Topeka Capital Journal - 2/9/2020

DODGE CITY — “The stigma and the shame stops here,” Dodge City High School counselor Melanie Scott said at an all-staff mental health training conference in the school Feb. 6. “Mental illness is not a red demon. You can work through it if you don’t avoid it.”

Together with DCHS Principal Jacque Feist and counselor Jennifer Mendoza, Scott was the front woman for what assistant superintendent of secondary education Matt Turner described as a very intentional district-wide effort to accept mental health.

“We, as a building, are going to teach students to be the victor, and not the victim, of mental illness through self care,” Scott said. “We need to empower students with education that will give them hope they can cope with, and recover from, mental illness.
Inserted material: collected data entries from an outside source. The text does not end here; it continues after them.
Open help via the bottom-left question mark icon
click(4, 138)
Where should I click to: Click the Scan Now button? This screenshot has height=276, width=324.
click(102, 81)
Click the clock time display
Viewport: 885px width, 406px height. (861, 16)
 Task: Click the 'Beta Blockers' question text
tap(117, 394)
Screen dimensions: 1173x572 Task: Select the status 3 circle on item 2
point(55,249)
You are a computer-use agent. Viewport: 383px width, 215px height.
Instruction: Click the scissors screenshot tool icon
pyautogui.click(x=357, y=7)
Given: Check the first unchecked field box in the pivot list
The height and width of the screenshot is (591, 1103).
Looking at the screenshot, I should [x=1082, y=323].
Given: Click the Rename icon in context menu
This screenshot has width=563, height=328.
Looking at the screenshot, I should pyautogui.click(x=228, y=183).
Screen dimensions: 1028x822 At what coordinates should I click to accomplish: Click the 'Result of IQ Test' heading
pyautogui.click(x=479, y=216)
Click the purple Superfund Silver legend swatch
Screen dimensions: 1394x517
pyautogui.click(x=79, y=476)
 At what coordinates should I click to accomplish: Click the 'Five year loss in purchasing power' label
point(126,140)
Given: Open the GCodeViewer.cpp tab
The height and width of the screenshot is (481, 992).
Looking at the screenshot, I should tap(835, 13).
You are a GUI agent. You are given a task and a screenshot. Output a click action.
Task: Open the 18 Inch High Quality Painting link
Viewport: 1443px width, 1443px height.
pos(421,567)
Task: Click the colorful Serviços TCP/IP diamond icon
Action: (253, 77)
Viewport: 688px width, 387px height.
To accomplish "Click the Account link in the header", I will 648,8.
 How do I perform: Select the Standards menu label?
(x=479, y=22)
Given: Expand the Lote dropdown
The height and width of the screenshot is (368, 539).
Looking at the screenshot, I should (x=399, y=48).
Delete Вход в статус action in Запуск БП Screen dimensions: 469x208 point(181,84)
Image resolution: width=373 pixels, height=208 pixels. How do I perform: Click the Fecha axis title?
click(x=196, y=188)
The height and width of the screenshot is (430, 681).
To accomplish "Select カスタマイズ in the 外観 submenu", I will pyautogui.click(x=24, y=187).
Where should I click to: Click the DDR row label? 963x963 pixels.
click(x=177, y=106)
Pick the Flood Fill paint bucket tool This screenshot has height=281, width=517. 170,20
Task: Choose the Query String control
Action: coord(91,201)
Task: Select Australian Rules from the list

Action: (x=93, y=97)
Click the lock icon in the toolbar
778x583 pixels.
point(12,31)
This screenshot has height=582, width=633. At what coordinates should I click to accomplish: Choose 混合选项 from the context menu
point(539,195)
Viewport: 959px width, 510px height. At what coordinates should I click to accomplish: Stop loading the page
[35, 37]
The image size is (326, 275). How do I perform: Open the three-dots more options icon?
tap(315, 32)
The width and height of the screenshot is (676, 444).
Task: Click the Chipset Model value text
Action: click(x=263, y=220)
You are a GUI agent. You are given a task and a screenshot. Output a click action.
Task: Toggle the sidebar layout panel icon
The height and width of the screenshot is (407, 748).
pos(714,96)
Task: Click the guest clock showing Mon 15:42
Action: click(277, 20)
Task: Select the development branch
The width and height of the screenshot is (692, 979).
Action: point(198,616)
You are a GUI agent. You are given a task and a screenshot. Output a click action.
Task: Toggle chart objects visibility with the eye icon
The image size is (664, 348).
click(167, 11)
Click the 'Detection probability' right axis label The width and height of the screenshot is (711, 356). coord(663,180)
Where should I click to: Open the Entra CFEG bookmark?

Hope is so important these days.”

Scott designed the conference to teach teachers about mental health to help them work through their own issues with mental health acceptance so they can prepare to roll out new information to students during their open period this school semester and next.

Many teachers expressed concern with the fact they would have to introduce new information to students during open period, which they consider a sacred time to devote to one-on-one tutoring and small-group instruction.

“I know this is uncomfortable for some of you,” Mendoza said. “But be real with the kids. It doesn’t hurt to be a little vulnerable. Let them know you are a person, too. Say, ‘I know about as much as you do about this, but let’s learn it together’”

Dodge City lost three teenagers to suicide between 2015 and 2016, according to statistics from Compass Behavioral Health. That was when the superintendent at that time reached out to Director Richard Falcon for help.

A 2019 study of Ford County high schools by Kansas Communities That Care reported that more than one out of every five students here have seriously considered suicide, and that 0.5 out of five have tried to kill themselves.

That roughly translates to 400 high school students out of 2,000 here have thought about suicide, Falcon said.

This conference was just one part of a “very intentional action plan to get to the heart of the problem by providing more than just suicide hotline phone numbers,” Turner said.

“A couple of years ago we were being asked, ‘Why aren’t we doing anything about this?’” she said. “This is what we’re doing about it.”